Set down only the lines from the one containing "Viewport: 1097px width, 702px" through the final line of the entries below, exactly as they stand, with no pictures.

> **Dataset entries**:
◆ ◆ ◆ ◆ ◆ ◆ ◆

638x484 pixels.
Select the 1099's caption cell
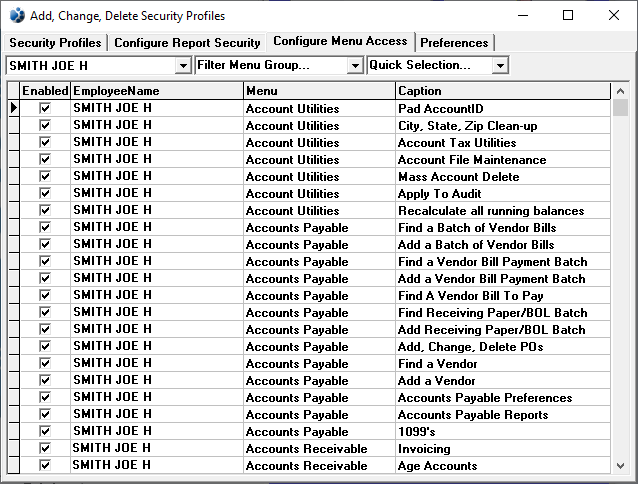pyautogui.click(x=502, y=432)
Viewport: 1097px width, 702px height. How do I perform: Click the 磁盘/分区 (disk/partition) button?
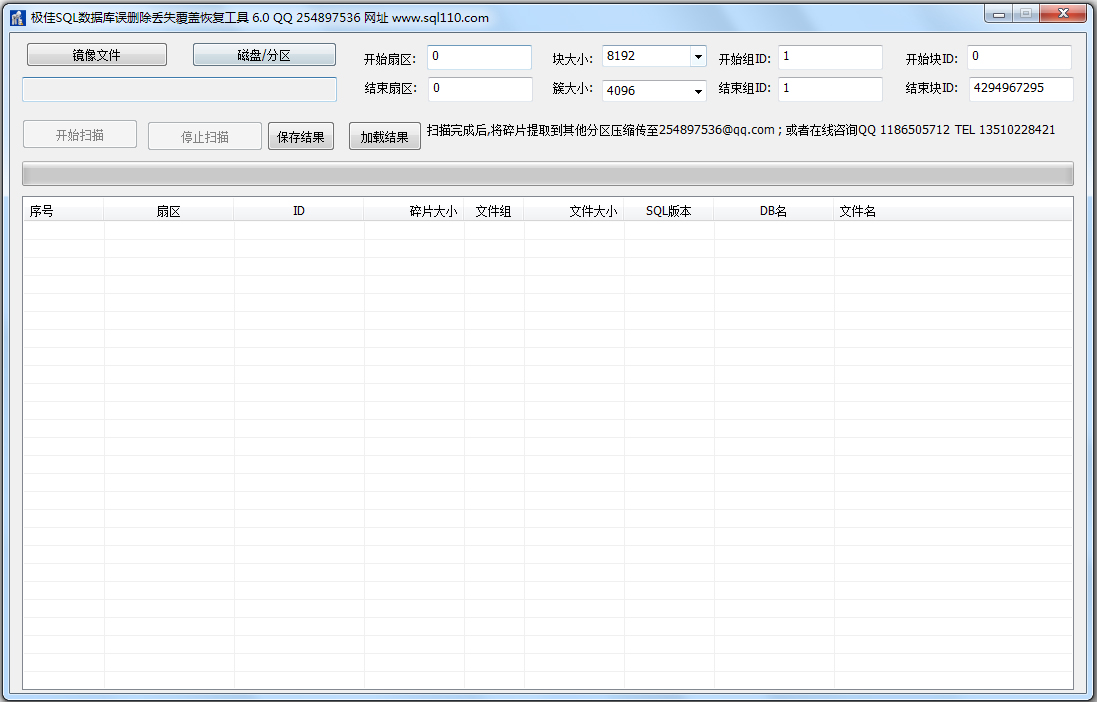click(x=264, y=55)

◆ ◆ ◆ ◆ ◆ ◆ ◆

> **Reply to the task**:
Viewport: 1097px width, 702px height. How do I perform: Click the 磁盘/分区 (disk/partition) button?
click(x=264, y=55)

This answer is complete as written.